2

I am wondering if a random matrix $ A\in \mathbb{C}^{M\times N}$ where its $(m,n)$th element is from a complex Gaussian distribution $\mathcal{CN}(0,\sigma_{mn}^2)$ has a full rank with probability $1$. It seems that the conclusion holds when all $\sigma_{mn}^2\ (m=1,\cdots,M,n=1,\cdots,N)$ are the same. Is this conclusion still holding for these different $\sigma_{mn}^2$ (at least two of them are different)? If yes, how to prove it? If not, what's the reason?

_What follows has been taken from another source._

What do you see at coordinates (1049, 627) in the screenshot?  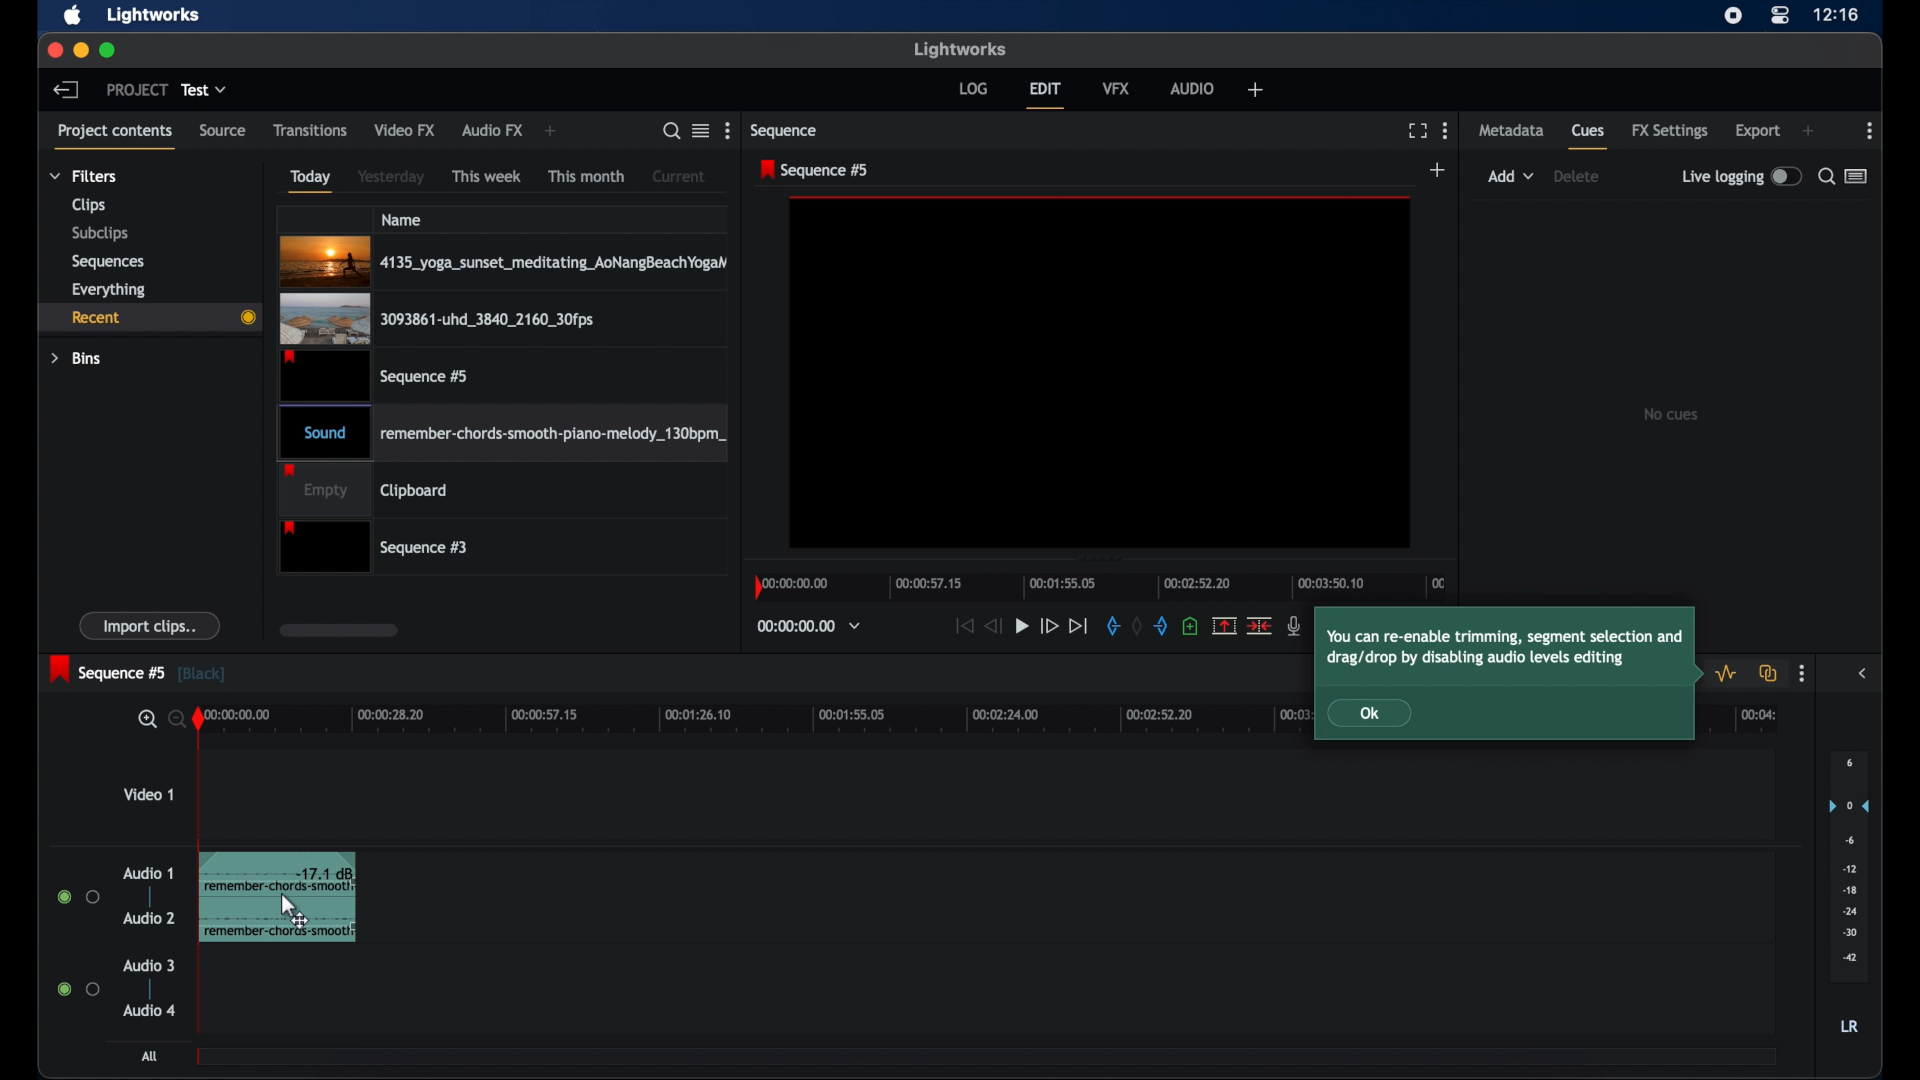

  • Intuitively, the probability should already be $1$ , if all the standard deviations are positive, but I have no idea how to formally prove it. – Peter Sep 15 '20 at 09:30
  • Thanks. I found the proof for the case where all $\sigma_{mn}$ are the same, i.e., link. Is there any possible approach to prove analogically. – tianhang Sep 15 '20 at 09:39

1 Answers1

0

Work by induction on $m$, so long as $m\lt n$.
Assume an $m×n$ matrix is rank $m$. Pick a nonpivot column. Removing that column, the remainder is still rank $m$.
Add a random $m+1th$ row. Since the first $m$ rows are linearly independent, there is at most one linear combination of the first $m$ rows that equals the $m+1th$. If no linear combination will do it, the matrix is already rank $m+1$.
Now replace the nonpivot column, and consider its $m+1th$ entry. There is at most one value that leaves the $m+1th$ row still a linear combination of the first $m$ rows. So the probability it is still rank $m$ is zero.
In summary, if a matrix is full rank and there are any nonpivot columns left, then adding a random new row almost certainly increases the rank. ( If there are no nonpivot columns, the matrix is already full rank.)